[llvm] 24557cc - [LoopUnroll] Fix block frequencies when no runtime (#157754)
via llvm-commits
llvm-commits at lists.llvm.org
Fri Oct 31 07:44:31 PDT 2025
Author: Joel E. Denny
Date: 2025-10-31T10:44:27-04:00
New Revision: 24557cce40b7d90c289b4a537ed95eaf6522f53c
URL: https://github.com/llvm/llvm-project/commit/24557cce40b7d90c289b4a537ed95eaf6522f53c
DIFF: https://github.com/llvm/llvm-project/commit/24557cce40b7d90c289b4a537ed95eaf6522f53c.diff
LOG: [LoopUnroll] Fix block frequencies when no runtime (#157754)
This patch implements the LoopUnroll changes discussed in [[RFC] Fix
Loop Transformations to Preserve Block
Frequencies](https://discourse.llvm.org/t/rfc-fix-loop-transformations-to-preserve-block-frequencies/85785)
and is thus another step in addressing issue #135812.
In summary, for the case of partial loop unrolling without a remainder
loop, this patch changes LoopUnroll to:
- Maintain branch weights consistently with the original loop for the
sake of preserving the total frequency of the original loop body.
- Store the new estimated trip count in the
`llvm.loop.estimated_trip_count` metadata, introduced by PR #148758.
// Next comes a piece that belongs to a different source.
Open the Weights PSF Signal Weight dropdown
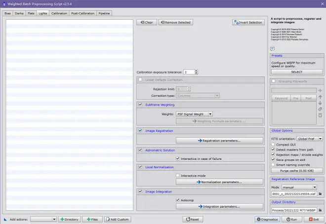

- Correct the new estimated trip count (e.g., 3 instead of 2) when the
original estimated trip count (e.g., 10) divided by the unroll count
(e.g., 4) leaves a remainder (e.g., 2).
There are loop unrolling cases this patch does not fully fix, such as
partial unrolling with a remainder loop and complete unrolling, and
there are two associated tests whose branch weights this patch adversely
affects. They will be addressed in future patches that should land with
this patch.
Added:
llvm/test/Transforms/LoopUnroll/branch-weights-freq/peel.ll
llvm/test/Transforms/LoopUnroll/branch-weights-freq/unroll-partial.ll
Modified:
llvm/lib/Transforms/Utils/LoopUnroll.cpp
llvm/test/Transforms/LoopUnroll/runtime-loop-branchweight.ll
llvm/test/Transforms/LoopUnroll/unroll-heuristics-pgo.ll
Removed:
llvm/test/Transforms/LoopUnroll/peel-branch-weights-freq.ll
################################################################################
diff --git a/llvm/lib/Transforms/Utils/LoopUnroll.cpp b/llvm/lib/Transforms/Utils/LoopUnroll.cpp
index 4fe736ac29b0a..23686448ab5ae 100644
--- a/llvm/lib/Transforms/Utils/LoopUnroll.cpp
+++ b/llvm/lib/Transforms/Utils/LoopUnroll.cpp
@@ -499,9 +499,8 @@ llvm::UnrollLoop(Loop *L, UnrollLoopOptions ULO, LoopInfo *LI,
const unsigned MaxTripCount = SE->getSmallConstantMaxTripCount(L);
const bool MaxOrZero = SE->isBackedgeTakenCountMaxOrZero(L);
- unsigned EstimatedLoopInvocationWeight = 0;
std::optional<unsigned> OriginalTripCount =
- llvm::getLoopEstimatedTripCount(L, &EstimatedLoopInvocationWeight);
+ llvm::getLoopEstimatedTripCount(L);
// Effectively "DCE" unrolled iterations that are beyond the max tripcount
// and will never be executed.
@@ -1131,10 +1130,38 @@ llvm::UnrollLoop(Loop *L, UnrollLoopOptions ULO, LoopInfo *LI,
// We shouldn't try to use `L` anymore.
L = nullptr;
} else if (OriginalTripCount) {
- // Update the trip count. Note that the remainder has already logic
- // computing it in `UnrollRuntimeLoopRemainder`.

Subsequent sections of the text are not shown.